To determine the cat’s motion, we brainstormed many algorithms. One ambitious option was movement based on a trained neural network. A neural net is a representation of neurons in a brain. Each synapse fires if the input is large enough (determined by a sigmoid function). Inputs to the neural net would be the position and velocity of the mouse and outputs would be the change in direction of the cat. In order to train the neural net, each move would be given a fitness score based on how much closer the move has brought the cat to its goal. The weights on the input of the neural net would be readjusted based on this fitness score. Neural nets normally perform very well on FPGAs because both are very parallel processes. However, the complexity of implementing the basic game play and a simple algorithm precluded us from writing a neural net. Additionally, a fitness function and the training of the neural net would be very difficult.

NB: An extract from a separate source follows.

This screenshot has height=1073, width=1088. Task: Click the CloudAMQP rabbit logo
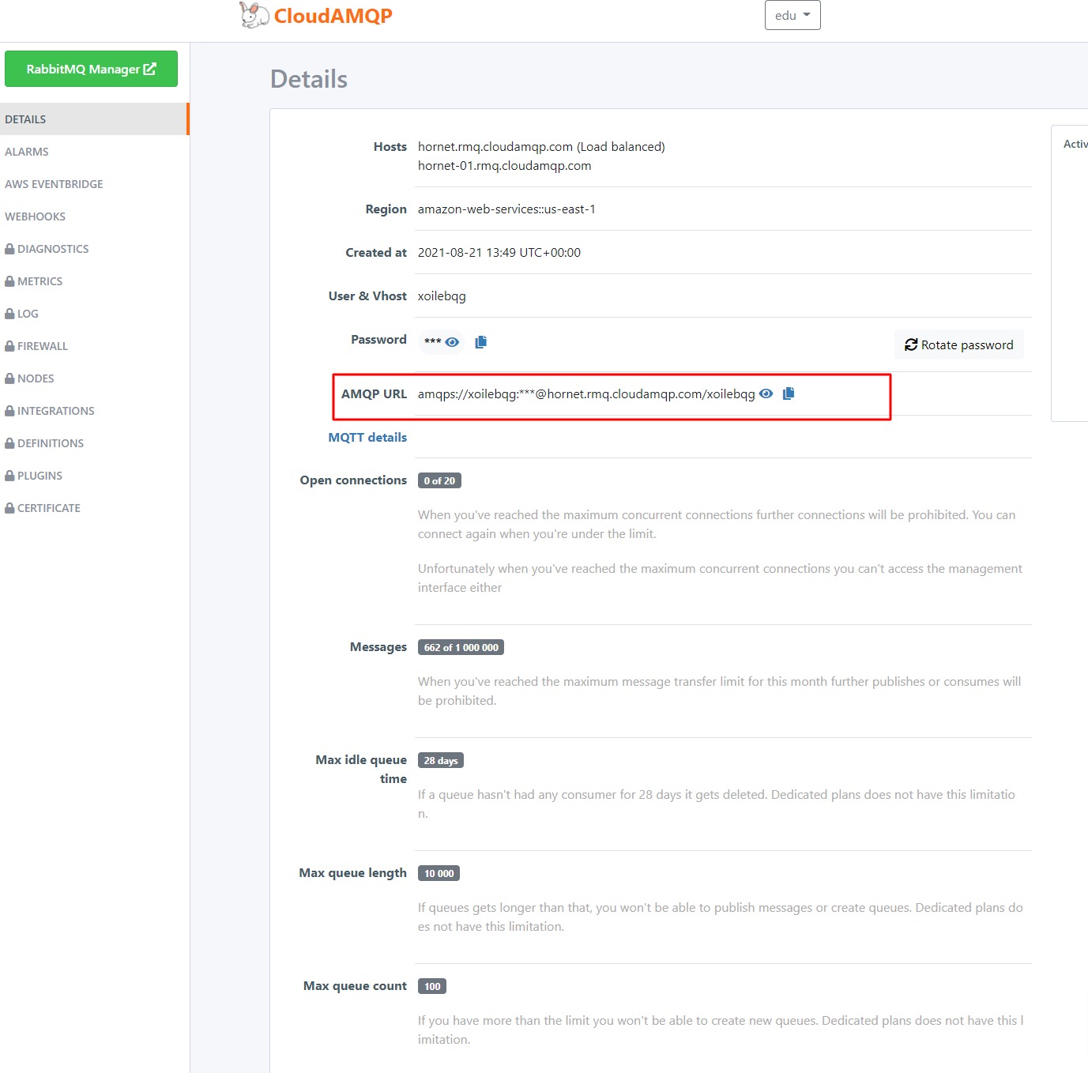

We were able to implement a simpler algorithm. This algorithm would take the positions of both the cat and the mouse and determine what direction the cat has to move to reach the mouse’s current position. It then subtracts the desired position from the current and feeds that into the change of position for the next move. We divide the space around the cat into eight segments, however, these 45 degree segments are not evenly distributed because the FPGA cannot easily perform complicated math functions like sine. One can imagine how this algorithm may be improved. One way is to factor in the current direction the mouse is heading so that the cat can anticipate the motion of the mouse. Also, at times when the cat or mouse is on the border of two directions, the cat oscillates between the two very quickly and wastes time that could be used pursuing the mouse. We could program in hysteresis to fix this. All in all, though, the cat’s algorithm performs relatively well in capturing the mouse.